You don't got to be careful all the time.

I was listening to some fiction from the New Yorker magazine on my way to work this morning. (I drive about 45 minutes each way and have taken to listening to downloaded audio books and podcasts during that time — I now actually look forward to it.)

In this morning’s story, one of the characters overheard a healing conversation between his wife and daughter and reported that, “Suddenly, it felt like the weight of the world had slipped off my shoulders, and I didn’t even know I was carrying it.”

It’s a feeling I recognize.

You know how you can have one of those difficult-to-shake colds for so long that you lose track of how long you've had it or even how sick you've been until suddenly, one day, you feel better.

It takes a good moment to make you realize how normal it had become to feel bad.

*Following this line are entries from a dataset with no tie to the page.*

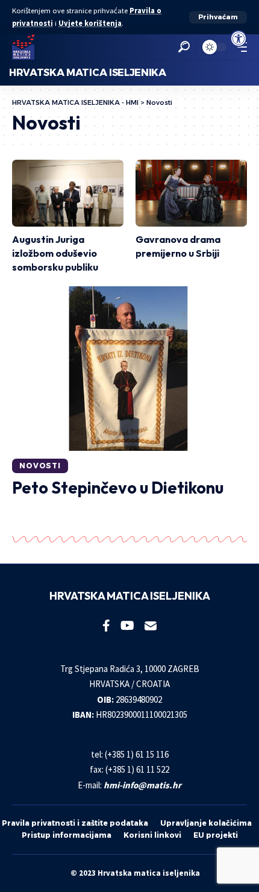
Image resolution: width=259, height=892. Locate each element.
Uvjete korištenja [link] (90, 23)
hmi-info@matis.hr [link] (142, 785)
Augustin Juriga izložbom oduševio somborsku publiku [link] (55, 253)
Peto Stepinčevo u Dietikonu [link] (117, 487)
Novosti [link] (40, 465)
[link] (238, 38)
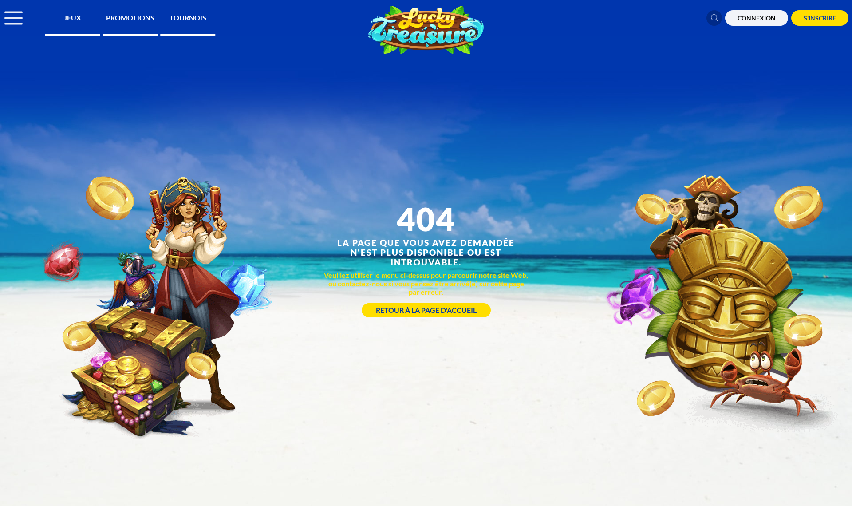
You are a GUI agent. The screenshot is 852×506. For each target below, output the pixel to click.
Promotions (130, 17)
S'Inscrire (820, 18)
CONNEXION (757, 18)
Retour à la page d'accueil (426, 310)
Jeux (72, 17)
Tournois (188, 17)
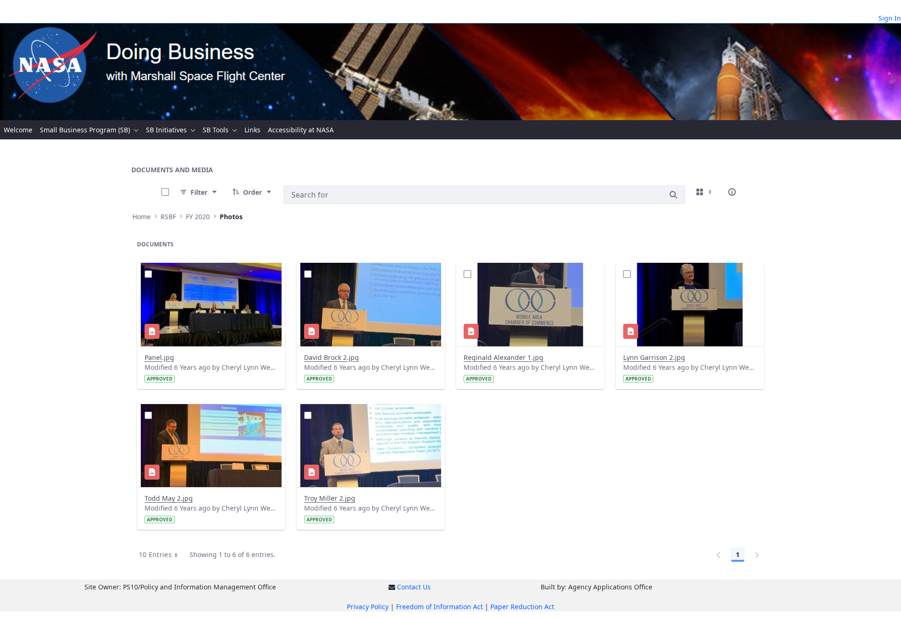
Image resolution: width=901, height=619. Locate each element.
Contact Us (414, 586)
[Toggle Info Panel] (732, 191)
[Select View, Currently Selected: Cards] (705, 191)
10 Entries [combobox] (155, 554)
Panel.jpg (159, 357)
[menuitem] (18, 129)
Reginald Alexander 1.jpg (503, 357)
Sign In (889, 18)
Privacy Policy (368, 606)
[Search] (673, 194)
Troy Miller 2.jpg (329, 498)
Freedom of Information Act (439, 606)
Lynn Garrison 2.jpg (654, 357)
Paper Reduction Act (522, 606)
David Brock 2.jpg (331, 357)
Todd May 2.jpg (169, 498)
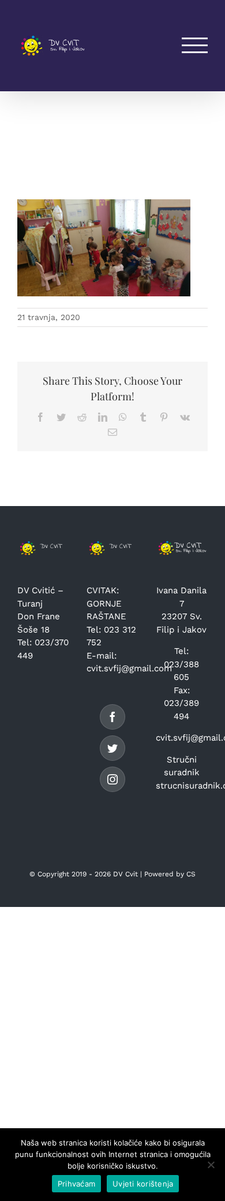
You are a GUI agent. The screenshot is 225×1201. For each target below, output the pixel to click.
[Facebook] (112, 717)
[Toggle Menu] (195, 45)
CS (191, 874)
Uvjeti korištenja (142, 1183)
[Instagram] (112, 779)
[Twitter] (112, 748)
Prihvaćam (76, 1183)
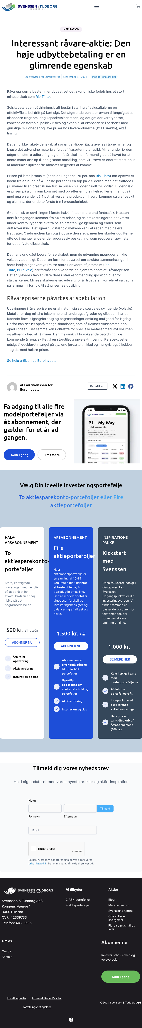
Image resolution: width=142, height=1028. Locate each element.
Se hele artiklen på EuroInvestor (32, 360)
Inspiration (71, 29)
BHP (20, 270)
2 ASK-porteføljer (78, 899)
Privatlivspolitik (16, 998)
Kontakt (7, 957)
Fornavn (34, 816)
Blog (111, 899)
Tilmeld (105, 808)
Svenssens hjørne (120, 911)
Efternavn (70, 816)
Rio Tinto (43, 97)
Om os (6, 951)
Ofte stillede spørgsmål (116, 918)
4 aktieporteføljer (78, 905)
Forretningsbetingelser (37, 1006)
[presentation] (56, 849)
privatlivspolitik (37, 863)
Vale (29, 270)
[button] (115, 386)
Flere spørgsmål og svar (121, 927)
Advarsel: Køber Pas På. (47, 998)
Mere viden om (118, 905)
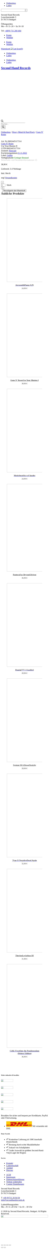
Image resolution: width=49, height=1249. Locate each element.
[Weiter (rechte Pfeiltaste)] (5, 1247)
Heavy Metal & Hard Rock (23, 132)
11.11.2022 (22, 153)
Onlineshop (11, 3)
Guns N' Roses (7, 144)
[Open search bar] (2, 121)
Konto (8, 35)
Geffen (10, 155)
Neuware (12, 151)
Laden (8, 5)
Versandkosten (11, 178)
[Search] (3, 127)
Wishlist (9, 37)
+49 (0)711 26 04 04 (11, 1198)
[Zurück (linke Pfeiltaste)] (2, 1247)
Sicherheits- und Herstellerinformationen (17, 160)
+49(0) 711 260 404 (13, 31)
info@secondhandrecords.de (13, 1200)
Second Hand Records (16, 68)
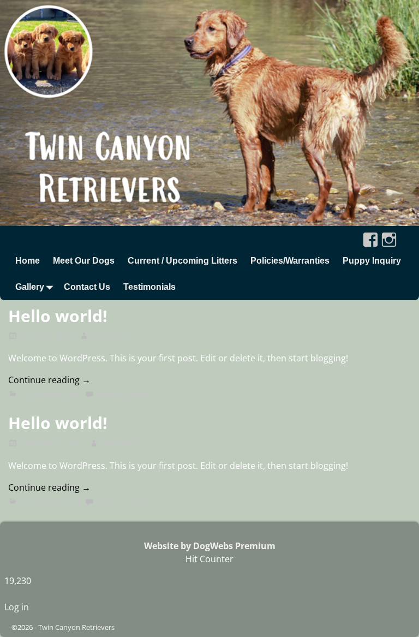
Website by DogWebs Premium (210, 546)
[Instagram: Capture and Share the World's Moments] (389, 235)
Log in (16, 607)
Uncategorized (50, 394)
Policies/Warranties (290, 260)
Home (27, 260)
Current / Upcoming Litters (182, 260)
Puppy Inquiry (372, 260)
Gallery (29, 286)
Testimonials (149, 286)
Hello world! (57, 316)
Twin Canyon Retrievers (76, 627)
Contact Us (87, 286)
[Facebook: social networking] (370, 235)
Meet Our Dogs (84, 260)
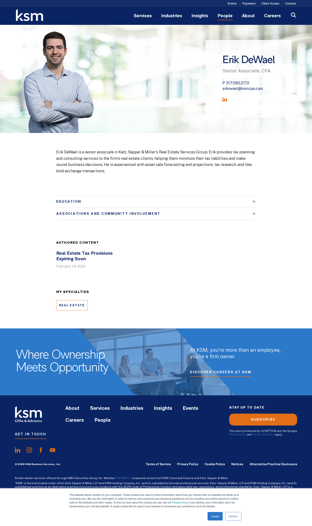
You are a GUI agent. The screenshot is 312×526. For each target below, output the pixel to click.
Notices (237, 464)
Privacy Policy (180, 502)
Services (143, 16)
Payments (249, 3)
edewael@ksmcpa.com (242, 88)
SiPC (127, 478)
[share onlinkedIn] (17, 450)
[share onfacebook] (41, 450)
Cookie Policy (215, 464)
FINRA (119, 478)
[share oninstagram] (29, 450)
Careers (272, 16)
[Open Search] (293, 16)
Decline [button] (233, 516)
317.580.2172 (237, 83)
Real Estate (72, 305)
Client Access (270, 3)
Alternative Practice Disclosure (273, 464)
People (225, 16)
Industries (171, 16)
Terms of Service (263, 434)
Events (232, 3)
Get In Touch (30, 434)
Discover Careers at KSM (221, 372)
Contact (290, 3)
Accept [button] (215, 516)
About (248, 16)
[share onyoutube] (52, 450)
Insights (199, 16)
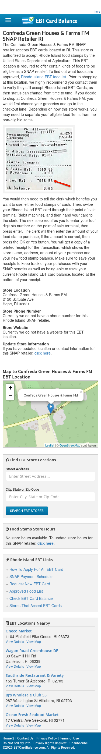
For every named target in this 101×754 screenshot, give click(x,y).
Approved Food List (26, 591)
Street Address (17, 469)
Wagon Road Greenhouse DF (32, 650)
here (97, 11)
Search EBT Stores (27, 511)
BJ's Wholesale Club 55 (26, 695)
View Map (33, 641)
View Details (15, 641)
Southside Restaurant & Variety (35, 675)
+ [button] (10, 387)
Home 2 (8, 738)
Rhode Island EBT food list (43, 76)
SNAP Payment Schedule (31, 576)
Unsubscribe (78, 743)
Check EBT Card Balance (31, 598)
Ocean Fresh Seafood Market (32, 714)
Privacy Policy (46, 738)
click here (42, 353)
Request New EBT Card (29, 583)
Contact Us (25, 738)
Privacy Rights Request (50, 743)
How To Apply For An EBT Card (36, 569)
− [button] (10, 395)
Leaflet (49, 445)
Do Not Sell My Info (16, 743)
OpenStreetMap (70, 445)
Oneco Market (19, 631)
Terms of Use (69, 738)
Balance (56, 21)
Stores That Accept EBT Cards (35, 605)
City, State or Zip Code (22, 489)
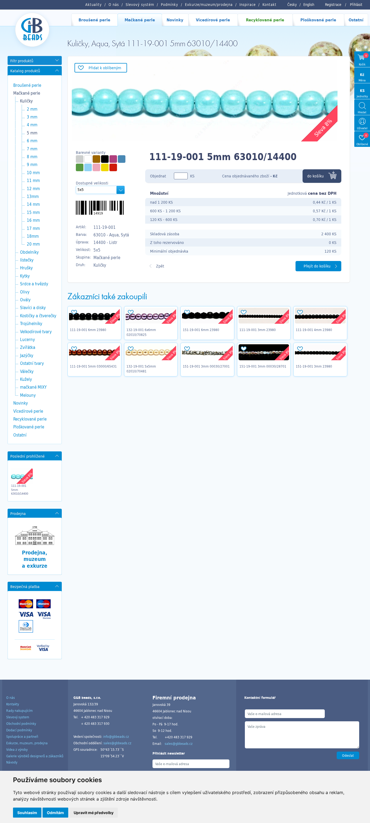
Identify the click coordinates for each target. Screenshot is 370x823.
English (308, 4)
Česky (292, 4)
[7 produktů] (96, 167)
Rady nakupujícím (19, 710)
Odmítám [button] (55, 812)
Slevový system (17, 717)
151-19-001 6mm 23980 (201, 329)
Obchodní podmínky (21, 723)
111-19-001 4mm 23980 (314, 329)
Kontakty (12, 704)
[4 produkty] (121, 159)
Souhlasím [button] (27, 812)
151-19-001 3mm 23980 (314, 366)
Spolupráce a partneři (22, 736)
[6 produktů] (113, 167)
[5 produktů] (113, 159)
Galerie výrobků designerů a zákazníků (34, 755)
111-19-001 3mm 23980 (257, 329)
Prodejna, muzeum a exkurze (34, 559)
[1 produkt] (105, 167)
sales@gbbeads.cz (117, 743)
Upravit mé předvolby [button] (93, 812)
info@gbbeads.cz (116, 736)
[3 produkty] (79, 167)
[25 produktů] (79, 159)
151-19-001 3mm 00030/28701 (262, 366)
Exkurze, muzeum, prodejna (27, 743)
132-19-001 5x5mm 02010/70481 (141, 369)
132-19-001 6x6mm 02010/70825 (141, 332)
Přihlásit (356, 4)
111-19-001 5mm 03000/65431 (93, 366)
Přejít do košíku (317, 266)
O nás (10, 697)
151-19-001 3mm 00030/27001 (206, 366)
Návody (11, 762)
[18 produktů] (88, 159)
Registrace (333, 4)
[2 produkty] (96, 159)
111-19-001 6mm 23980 (88, 329)
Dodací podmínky (19, 730)
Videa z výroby (17, 749)
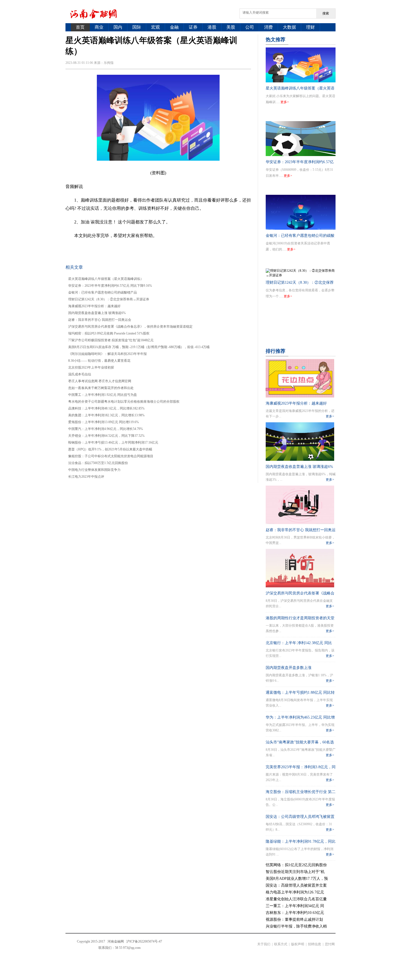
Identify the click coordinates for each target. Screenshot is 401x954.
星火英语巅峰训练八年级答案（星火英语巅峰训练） (105, 279)
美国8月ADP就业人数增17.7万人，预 (297, 879)
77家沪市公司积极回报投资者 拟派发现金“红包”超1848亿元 (111, 340)
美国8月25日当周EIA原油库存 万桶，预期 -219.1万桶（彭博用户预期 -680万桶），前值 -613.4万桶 (139, 347)
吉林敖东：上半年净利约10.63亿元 (295, 913)
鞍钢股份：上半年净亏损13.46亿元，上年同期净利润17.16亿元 (113, 442)
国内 (117, 27)
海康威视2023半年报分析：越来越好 (94, 306)
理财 (310, 27)
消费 (268, 27)
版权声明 (297, 944)
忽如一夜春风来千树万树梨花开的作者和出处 (101, 388)
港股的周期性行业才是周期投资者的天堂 (300, 618)
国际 (136, 27)
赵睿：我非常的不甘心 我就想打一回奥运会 (99, 320)
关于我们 (263, 944)
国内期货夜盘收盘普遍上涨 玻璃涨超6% (97, 313)
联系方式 (280, 944)
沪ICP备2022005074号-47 (144, 941)
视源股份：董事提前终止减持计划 (294, 919)
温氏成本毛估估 (79, 374)
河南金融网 (115, 941)
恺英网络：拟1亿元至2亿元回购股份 (296, 865)
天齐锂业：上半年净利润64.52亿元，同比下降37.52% (106, 436)
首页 (80, 27)
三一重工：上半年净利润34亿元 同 (295, 906)
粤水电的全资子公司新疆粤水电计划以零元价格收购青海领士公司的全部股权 (123, 401)
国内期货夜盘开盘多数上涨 (289, 668)
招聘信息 (314, 944)
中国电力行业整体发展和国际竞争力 (94, 470)
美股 (230, 27)
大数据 (289, 27)
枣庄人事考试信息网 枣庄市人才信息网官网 (99, 381)
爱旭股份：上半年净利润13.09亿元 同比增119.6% (103, 422)
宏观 (155, 27)
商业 (99, 27)
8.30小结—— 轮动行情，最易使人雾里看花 (99, 361)
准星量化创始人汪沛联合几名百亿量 (296, 899)
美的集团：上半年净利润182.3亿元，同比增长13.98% (106, 415)
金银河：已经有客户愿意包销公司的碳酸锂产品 (102, 292)
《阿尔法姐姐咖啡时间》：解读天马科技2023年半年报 (107, 354)
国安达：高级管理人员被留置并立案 (296, 885)
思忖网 (330, 944)
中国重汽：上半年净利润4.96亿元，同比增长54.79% (105, 429)
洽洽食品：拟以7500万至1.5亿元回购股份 (98, 463)
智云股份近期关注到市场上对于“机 (295, 872)
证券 (193, 27)
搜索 (325, 13)
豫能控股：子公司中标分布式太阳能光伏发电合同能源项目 (110, 456)
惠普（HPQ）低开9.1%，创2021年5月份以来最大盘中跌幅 (110, 449)
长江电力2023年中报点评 (86, 477)
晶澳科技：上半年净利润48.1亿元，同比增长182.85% (106, 408)
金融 (174, 27)
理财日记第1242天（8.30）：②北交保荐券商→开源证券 (108, 299)
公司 (249, 27)
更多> (284, 102)
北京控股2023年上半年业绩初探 (91, 367)
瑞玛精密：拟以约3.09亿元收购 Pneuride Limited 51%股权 (108, 333)
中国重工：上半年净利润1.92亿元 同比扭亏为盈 (102, 395)
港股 (212, 27)
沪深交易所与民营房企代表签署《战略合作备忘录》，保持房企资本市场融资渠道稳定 (130, 326)
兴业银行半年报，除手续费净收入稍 (296, 926)
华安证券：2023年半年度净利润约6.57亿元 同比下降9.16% (110, 286)
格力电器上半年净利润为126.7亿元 (295, 892)
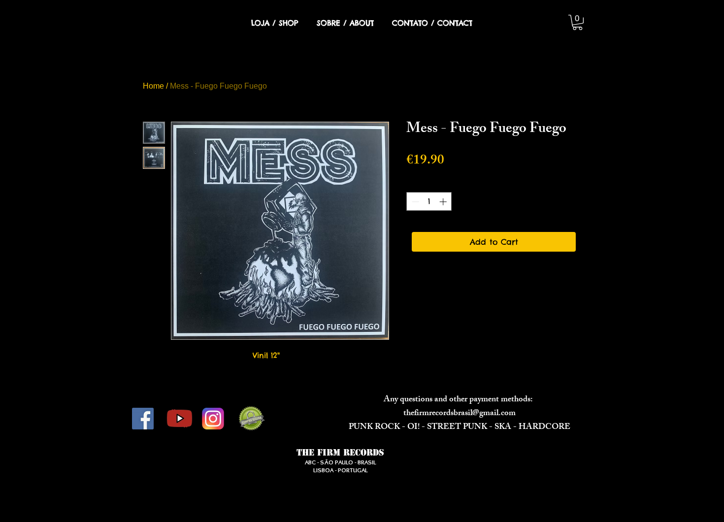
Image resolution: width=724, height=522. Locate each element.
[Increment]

The same thing happens to me all the time on a spiritual and psychological level. Something happens. I feel happy or peaceful or relieved or enriched. And only then do I notice I that I haven’t felt that integrated and whole, that happy, for quite a while.

The corollary is the thought that my happiness may just … maybe … possibly be more open to choice than I realize — although, even as I write that, I hate the over-simplification of it.

This morning just reminded me of a deep streak of carefulness in me. I hold my breath without noticing. I do it a lot — until I stop.

It’s refreshing to be reminded, as I was by that line in the story, that I don’t have to be careful all the time. And when that happens there’s a weight-of-world-slipping-away experience. It feels good.